● Consignes
Répondez brièvement à ces questions d'après le message sur les lecteurs SATA.
(a) Sur quelle prise SATA le graveur DVD est-il branché ?
(b) Quel logiciel ne reconnaît pas le graveur lorsqu'il est branché sur SATA5 ou SATA6 ?
(c) Quels modes le BIOS propose-t-il pour configurer les ports SATA ?

● Texte du document

J'ai un lecteur DVD et un graveur DVD, branchés respectivement sur SATA5 et SATA2 (1 et 3 sont reliés à mes HDD, et 6 à une prise E-SATA du boîtier je crois).

Comme je l'ai dit, au BIOS, tout marche bien. Je peux booter sur un LiveCD depuis les deux lecteurs. Pourtant, sous Gentoo, il semblerait que seul le lecteur branché sur SATA2 marche, quel qu'il soit. Si je branche un lecteur en SATA5 ou 6, le lecteur n'est pas reconnu (je n'ai pas essayé 1 et 3 puisque j'utilise mes disques durs, et pas envie de rebooter toutes les 3 secondes). Par "non reconnu", j'entends que Thunar ne m'affiche pas les CD qu'ils contiennent (ils n'apparaissent pas dans la colonne de gauche) et que xfburn ne reconnait pas le graveur s'il est sur l'une de ces prises. Là, je viens de brancher les deux sur SATA5 et SATA6 et aucun n'est reconnu.

Je ne comprends pas d'où vient ce problème. Dans le BIOS, les ports SATA sont tous configurés en IDE (choix possibles : IDE, RAID, AHCI). Aurais-je raté quelque chose dans la configuration de Gentoo? Quelqu'un a une idée?

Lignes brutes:
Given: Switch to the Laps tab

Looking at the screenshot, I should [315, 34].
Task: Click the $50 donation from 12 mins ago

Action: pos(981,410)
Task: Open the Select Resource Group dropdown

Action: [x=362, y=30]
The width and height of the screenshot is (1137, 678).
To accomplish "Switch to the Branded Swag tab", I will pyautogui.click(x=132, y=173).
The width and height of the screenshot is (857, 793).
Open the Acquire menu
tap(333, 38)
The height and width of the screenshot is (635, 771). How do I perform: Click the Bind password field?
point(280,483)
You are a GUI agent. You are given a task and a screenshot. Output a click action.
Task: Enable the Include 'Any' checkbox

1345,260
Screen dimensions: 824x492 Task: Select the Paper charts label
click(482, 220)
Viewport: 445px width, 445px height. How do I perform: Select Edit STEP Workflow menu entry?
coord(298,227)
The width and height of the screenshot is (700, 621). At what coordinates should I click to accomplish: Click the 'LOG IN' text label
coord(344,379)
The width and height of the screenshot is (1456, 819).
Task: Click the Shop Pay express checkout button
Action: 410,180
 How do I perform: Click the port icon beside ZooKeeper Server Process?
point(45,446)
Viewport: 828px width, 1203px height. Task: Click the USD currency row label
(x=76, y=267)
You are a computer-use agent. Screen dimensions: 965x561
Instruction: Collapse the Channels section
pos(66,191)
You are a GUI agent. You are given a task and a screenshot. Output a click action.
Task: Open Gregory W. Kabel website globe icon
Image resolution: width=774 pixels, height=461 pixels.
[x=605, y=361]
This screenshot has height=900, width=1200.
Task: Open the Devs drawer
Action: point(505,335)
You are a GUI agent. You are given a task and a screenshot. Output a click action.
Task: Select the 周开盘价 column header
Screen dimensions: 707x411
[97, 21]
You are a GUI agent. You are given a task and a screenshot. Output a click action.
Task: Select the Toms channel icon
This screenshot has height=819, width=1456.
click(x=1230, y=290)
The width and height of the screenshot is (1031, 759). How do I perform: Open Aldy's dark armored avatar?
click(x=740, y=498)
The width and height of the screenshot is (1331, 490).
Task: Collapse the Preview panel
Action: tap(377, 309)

● Résultat attendu
(a) SATA2
(b) xfburn
(c) IDE, RAID et AHCI